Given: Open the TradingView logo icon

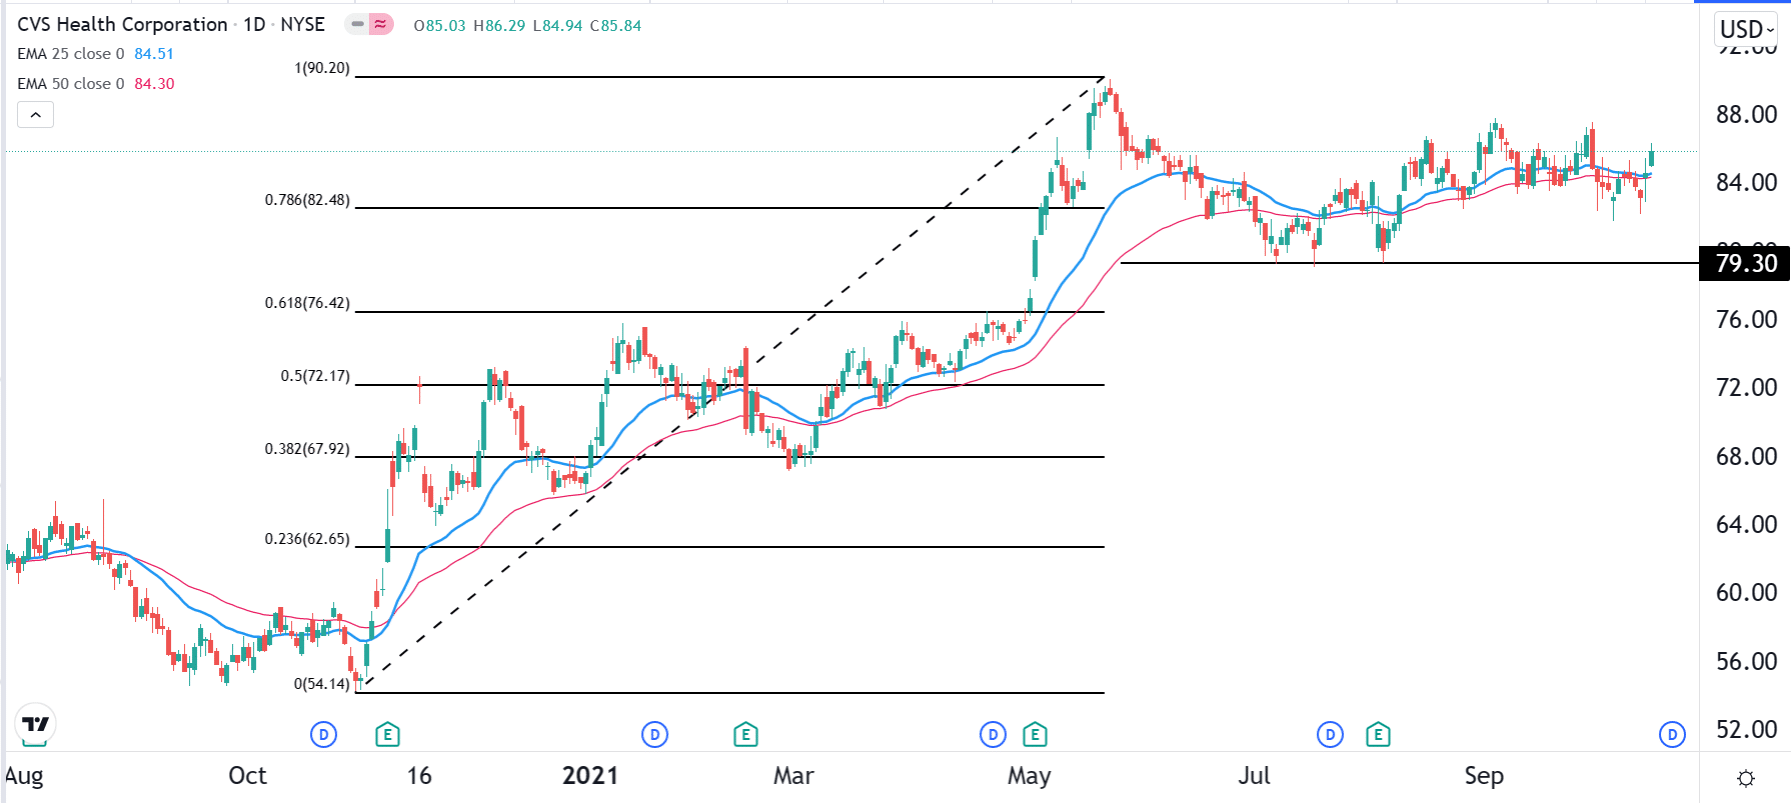Looking at the screenshot, I should [35, 724].

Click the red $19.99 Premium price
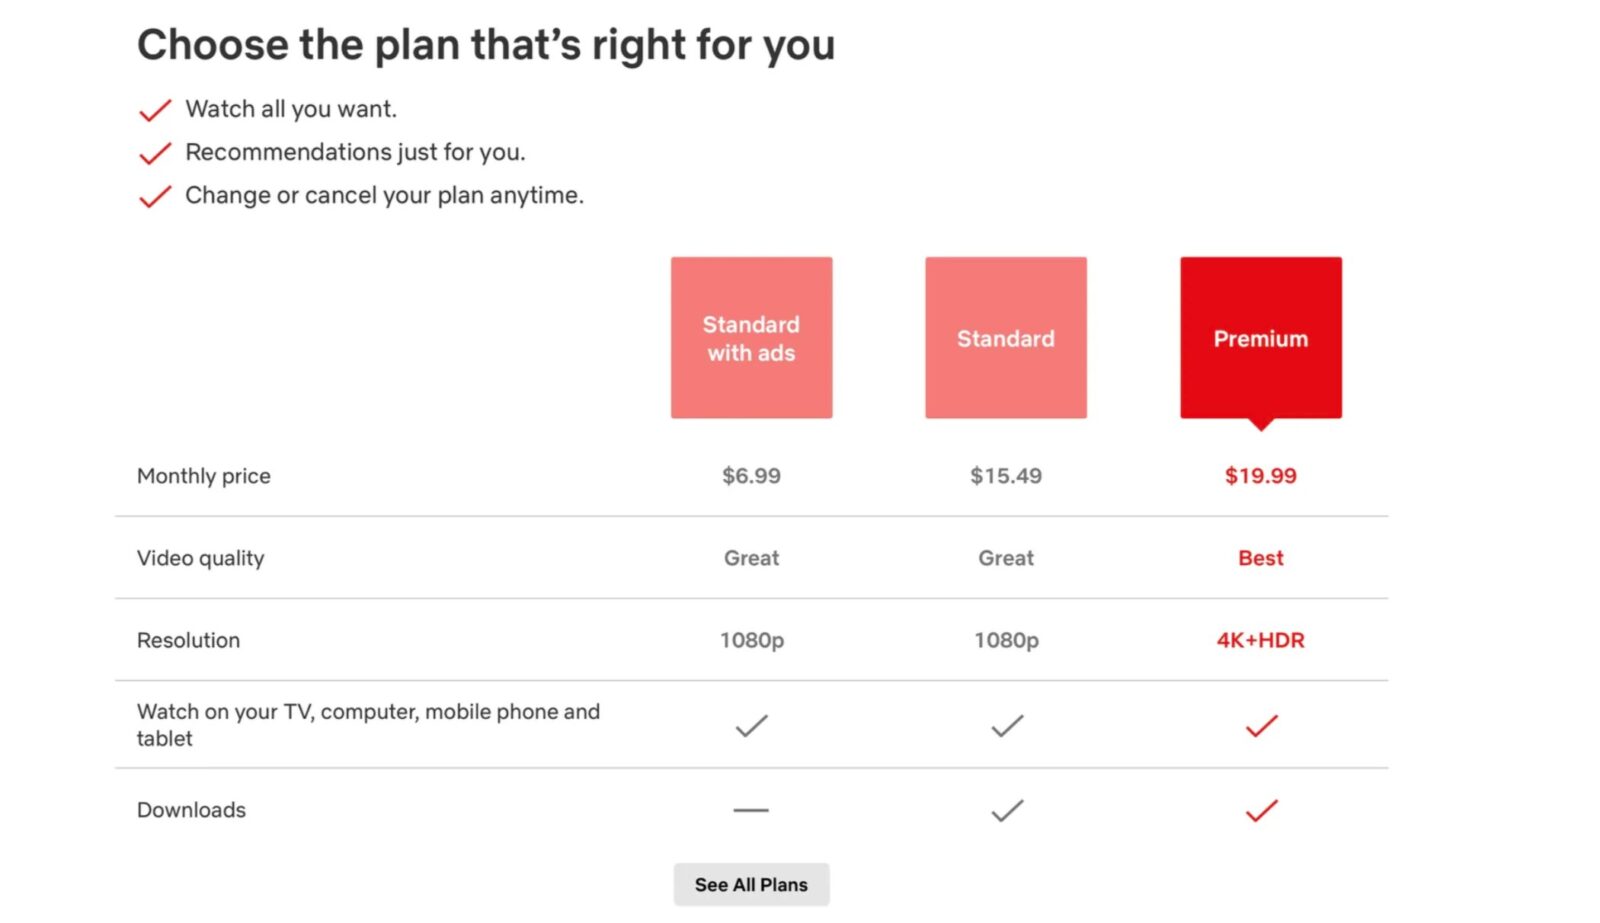(1260, 476)
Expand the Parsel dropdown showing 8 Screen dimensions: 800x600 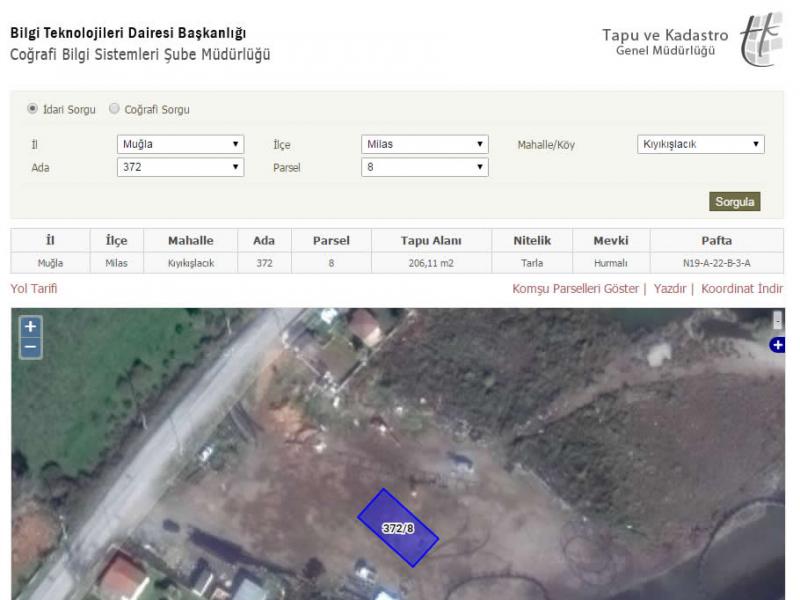[424, 168]
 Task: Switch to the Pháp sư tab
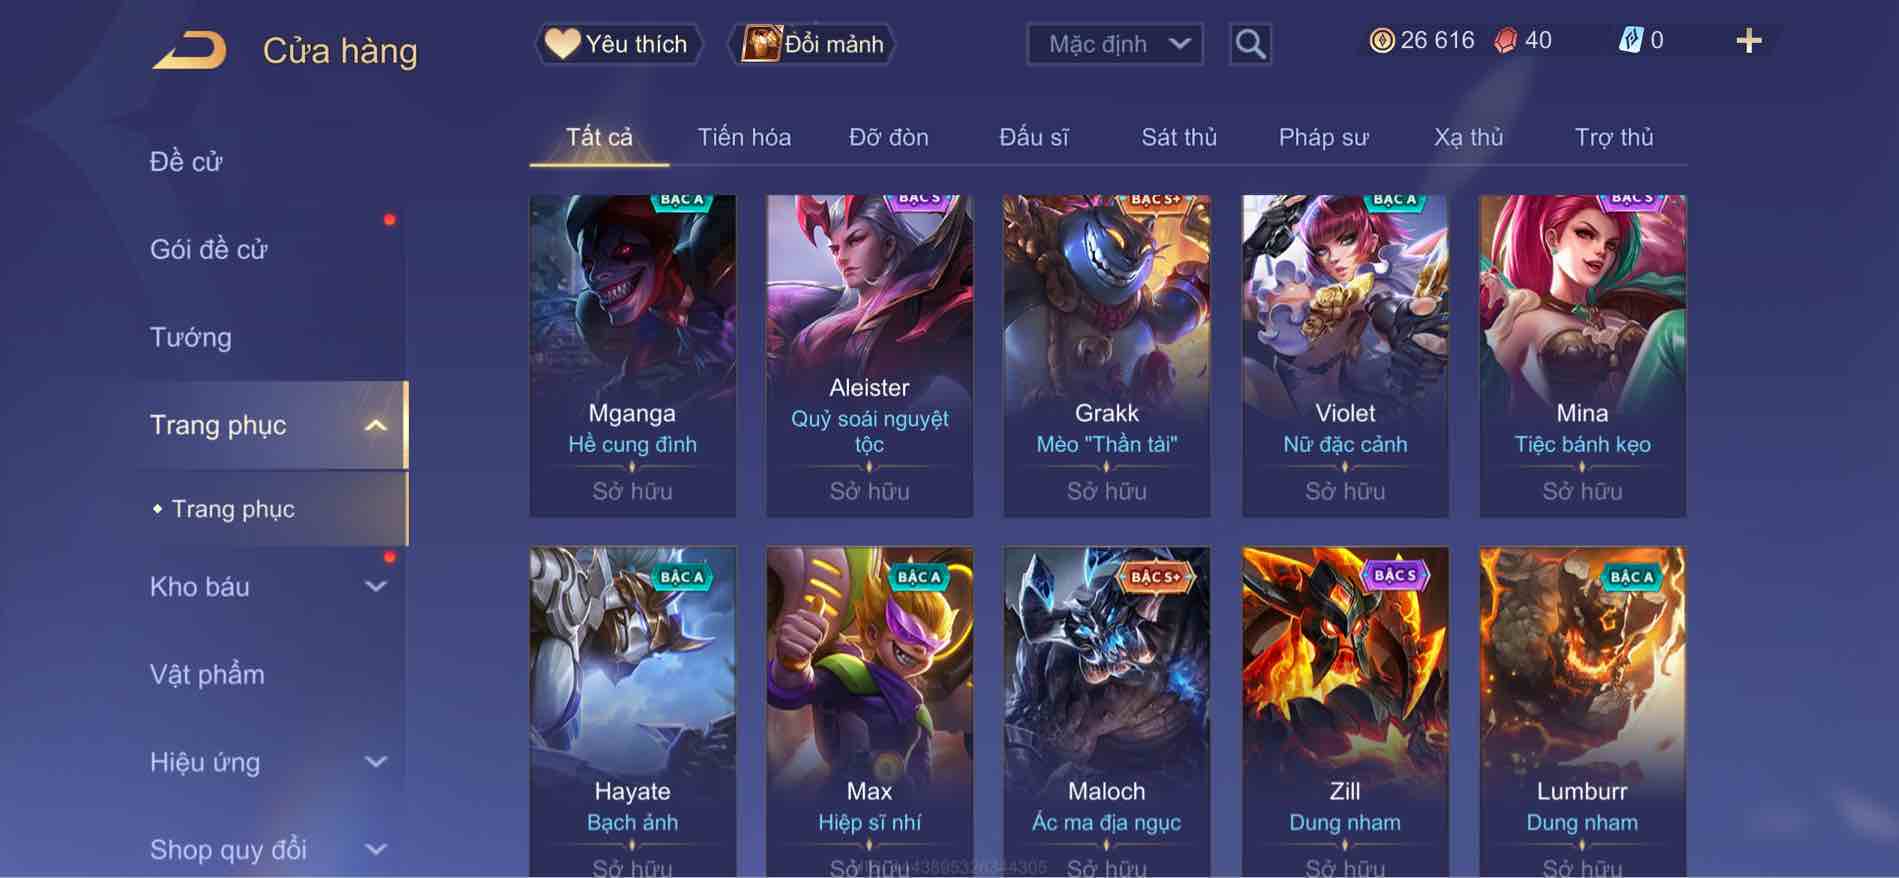coord(1323,137)
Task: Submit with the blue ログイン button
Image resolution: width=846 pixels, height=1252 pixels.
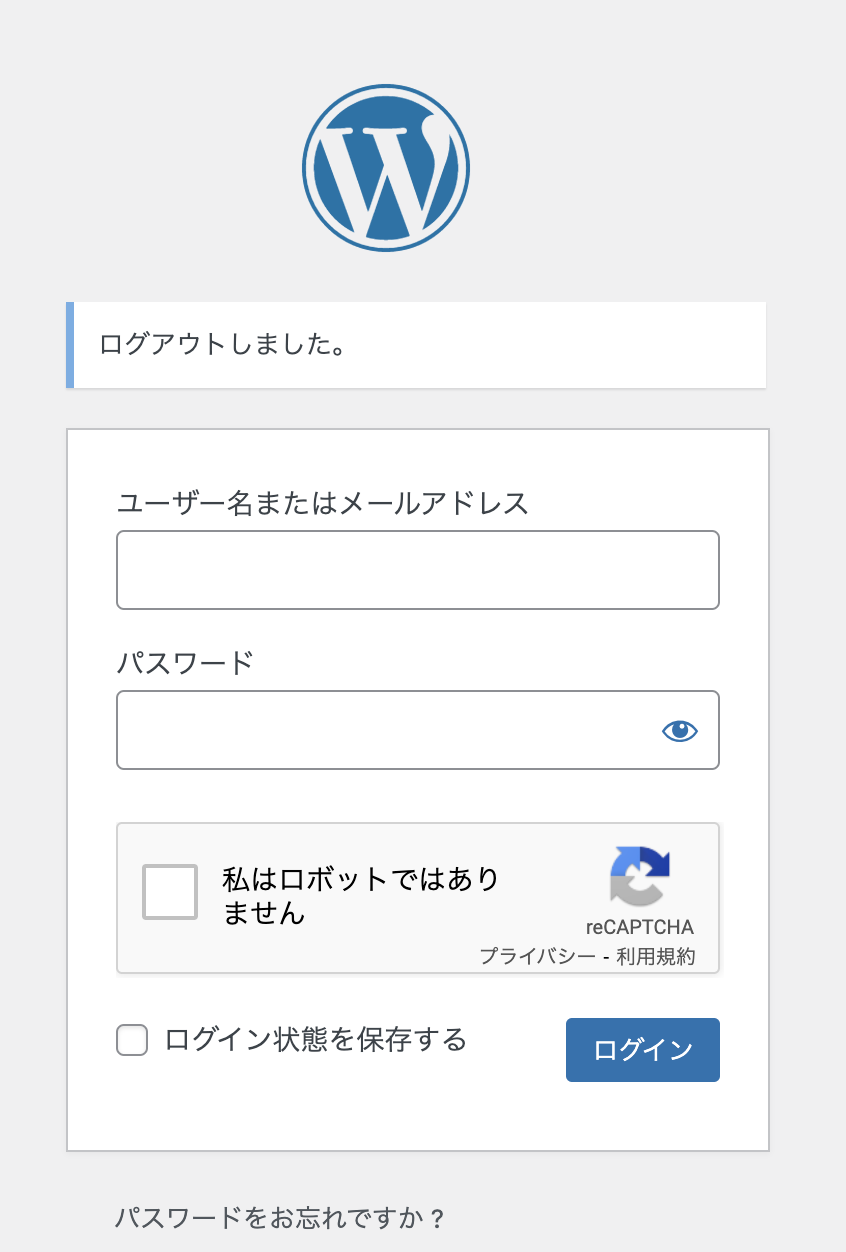Action: pyautogui.click(x=643, y=1050)
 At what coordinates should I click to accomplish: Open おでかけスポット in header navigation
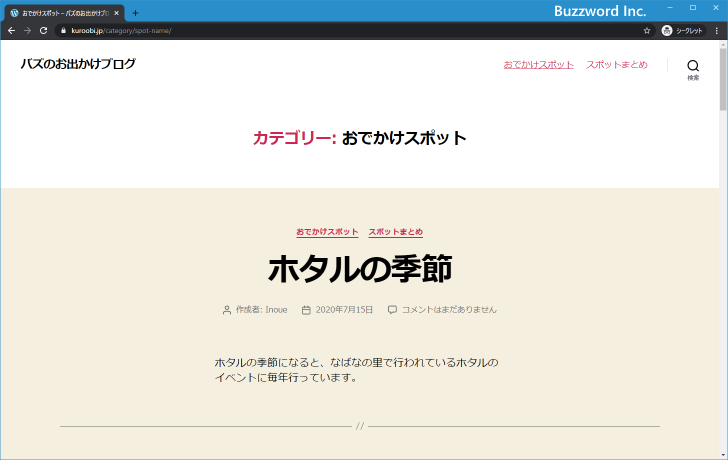coord(538,64)
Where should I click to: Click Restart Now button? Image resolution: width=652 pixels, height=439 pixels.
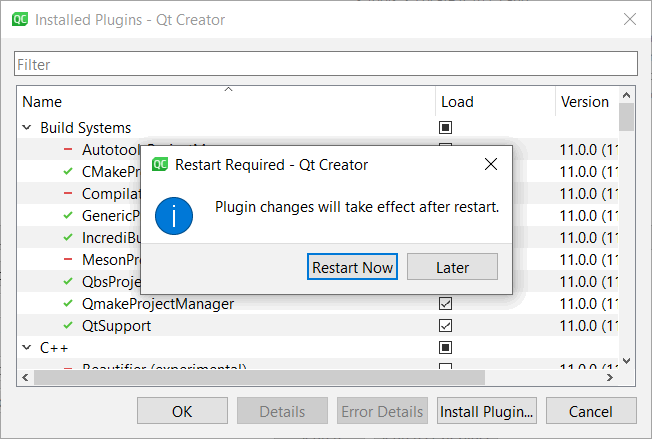point(352,268)
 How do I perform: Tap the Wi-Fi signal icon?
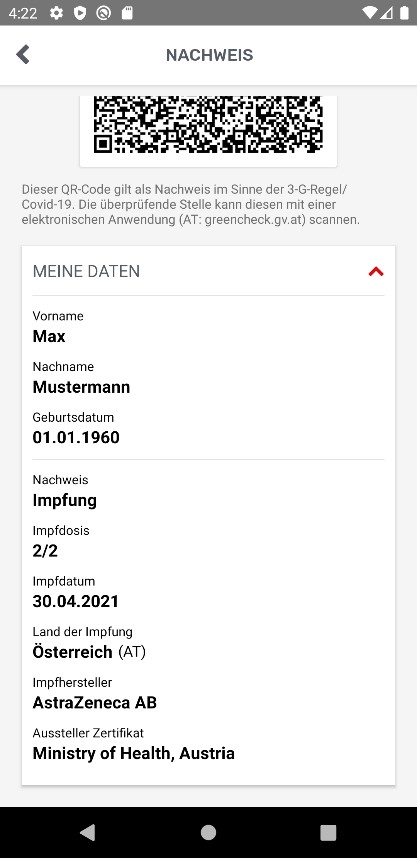click(x=369, y=13)
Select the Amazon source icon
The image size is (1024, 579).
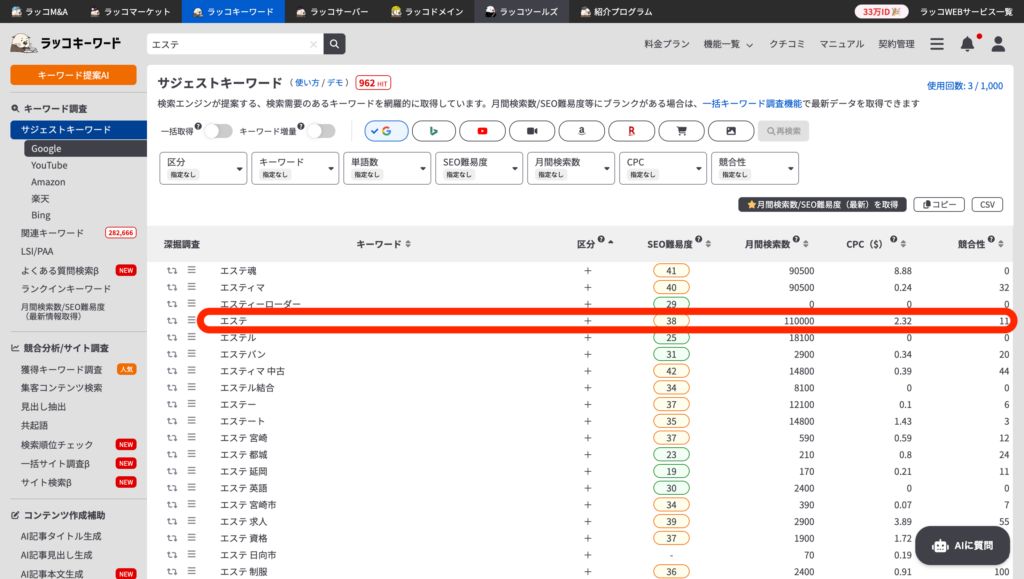(582, 131)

---

* _How to complete this task_: Could you repeat, exactly and with nothing else, the lines from the one containing "Image resolution: width=846" through the last line of the records above, leaving out the pictures?

* _Answer to the problem_:
Image resolution: width=846 pixels, height=1252 pixels.
Action: pyautogui.click(x=643, y=1050)
 At what coordinates should I click to accomplish: Open おでかけスポット in header navigation
coord(538,64)
Where should I click to: Click Restart Now button? Image resolution: width=652 pixels, height=439 pixels.
point(352,268)
 How do I perform: Tap the Wi-Fi signal icon?
click(x=369, y=13)
Select the Amazon source icon
The image size is (1024, 579).
(582, 131)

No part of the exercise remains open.